READING PASSAGE ▸
* start *
Uday Shankar settled in Ballygunge, Kolkata in 1960, where the "Uday Shankar Center for Dance" was opened in 1965. In 1962, he was awarded the highest award of the Sangeet Natak Akademi, the Sangeet Natak Akademi Fellowship for his lifetime contribution to Indian dance.

Personal life
Uday is the elder brother of Ravi Shankar. He married his dance partner, Amala Shankar, and together they had a son, Ananda Shankar, born in 1942, and a daughter, Mamata Shankar, born in 1955. Ananda Shankar became a musician and composer who trained with Dr. Lalmani Misra rather than with his uncle, Ravi Shankar, and in time became known for his fusion music, encompassing both European and Indian music styles. Mamata Shankar, a dancer like her parents, became a noted actress, working in films by Satyajit Ray and Mrinal Sen. She also runs the 'Udayan Dance Company' in Kolkata, and travels extensively through the world.

Legacy

Uday (b. 1900, d. 1977) and Amala Shankar (b. 1919, d. 2020) decided to open Uday Shankar India Culture Centre (named after Uday Shankar's Almora centre for dance) in Kolkata in 1965, where Amala Shankar remained the Director-in-Charge, from the day of its inception. Shankar's pedagogical structure was followed and developed in this school with Amala Shankar successfully running the school and the dance troupe for next 50 years. The school continued until 2015, remaining dedicated to carrying on with Shankar's ideas about processes of innovative and creative dance making. Uday Shankar India Culture Centre continued to offer training in classical dances (Kathakali) throughout the 50 years, Bharata Natyam (from beginning until 1977 and again from 1995 – 2009), Manipuri (for the first 8 years), Kathak (from 1977 until 2015), Odissi ( for 5 years) and offered training in Uday Shankar's creative processes involving observation, innovation, improvisation.
* end *
ENTRIES PROVIDED ▸
* start *
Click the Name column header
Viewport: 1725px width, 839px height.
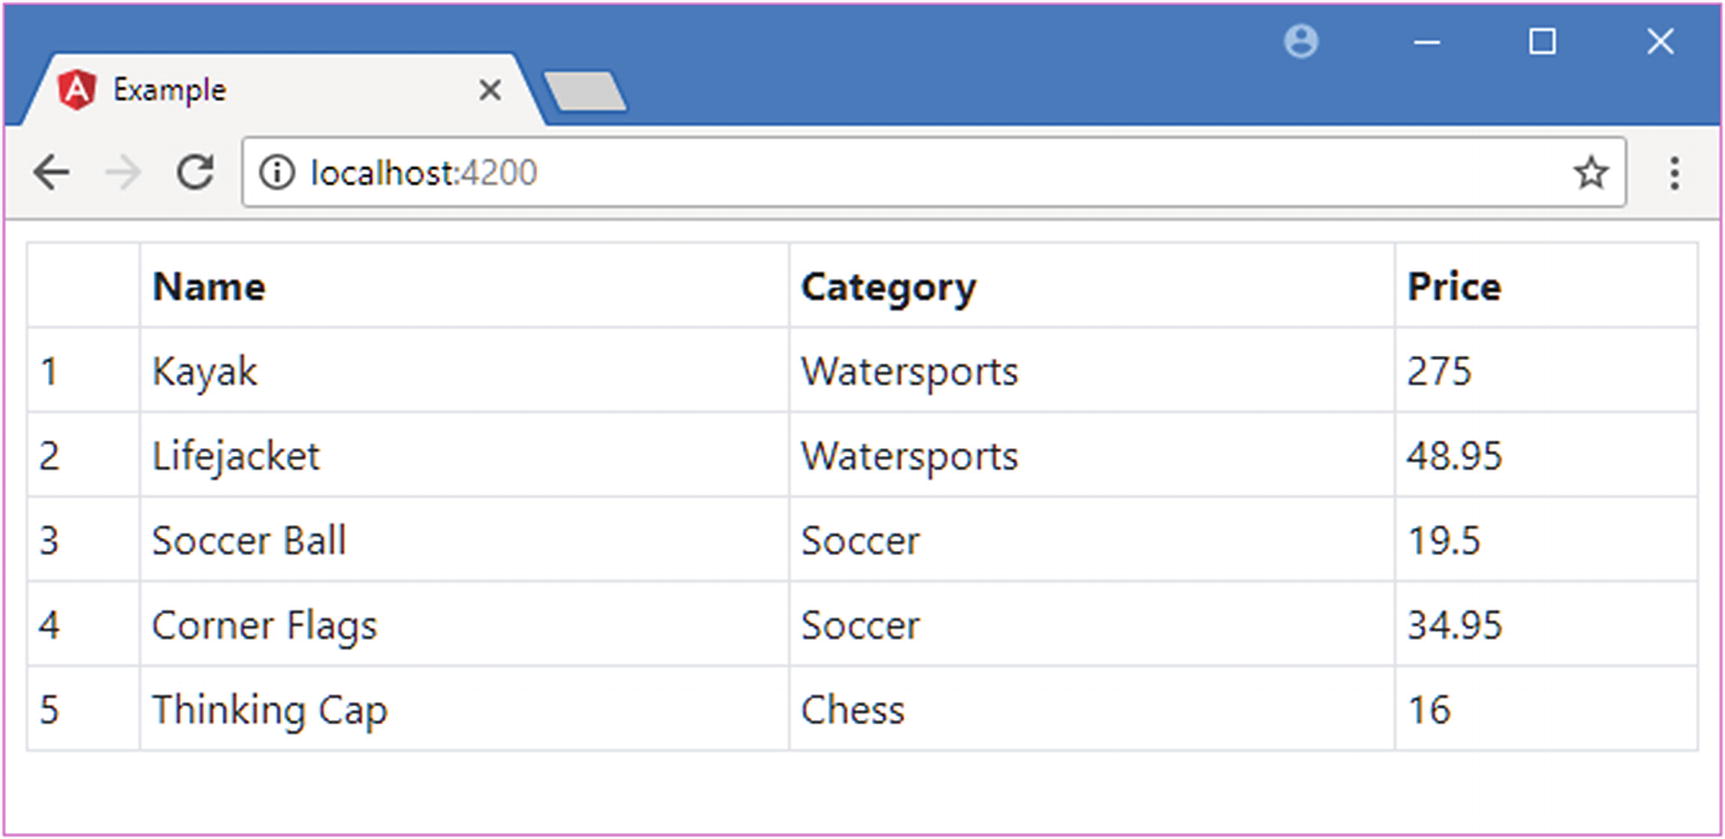point(209,287)
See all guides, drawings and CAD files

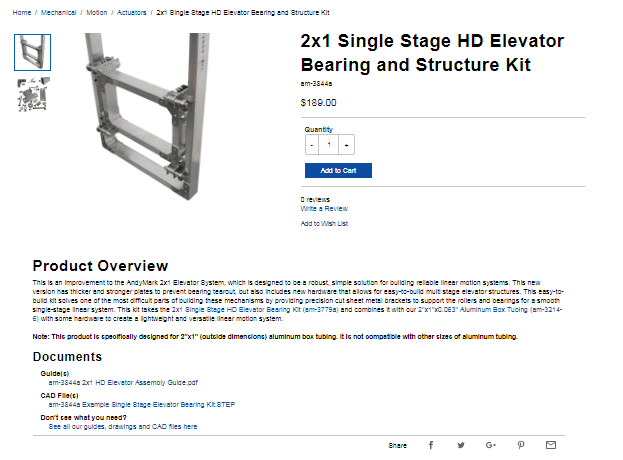123,426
* end *
REQUESTS ▸
#1 According to the Uday Shankar passage, in what year did he receive the Sangeet Natak Akademi Fellowship?
#2 In the Uday Shankar passage, write out the part from "Uday Shankar settled" to "to Indian dance." again, replacing "lifetime" with "lasting".
#3 Name every classical dance form that the Uday Shankar passage says the Uday Shankar India Culture Centre taught.

SOLUTION SET ▸
#1 1962

#2
Uday Shankar settled in Ballygunge, Kolkata in 1960, where the "Uday Shankar Center for Dance" was opened in 1965. In 1962, he was awarded the highest award of the Sangeet Natak Akademi, the Sangeet Natak Akademi Fellowship for his lasting contribution to Indian dance.

#3 Kathakali, Bharata Natyam, Manipuri, Kathak, Odissi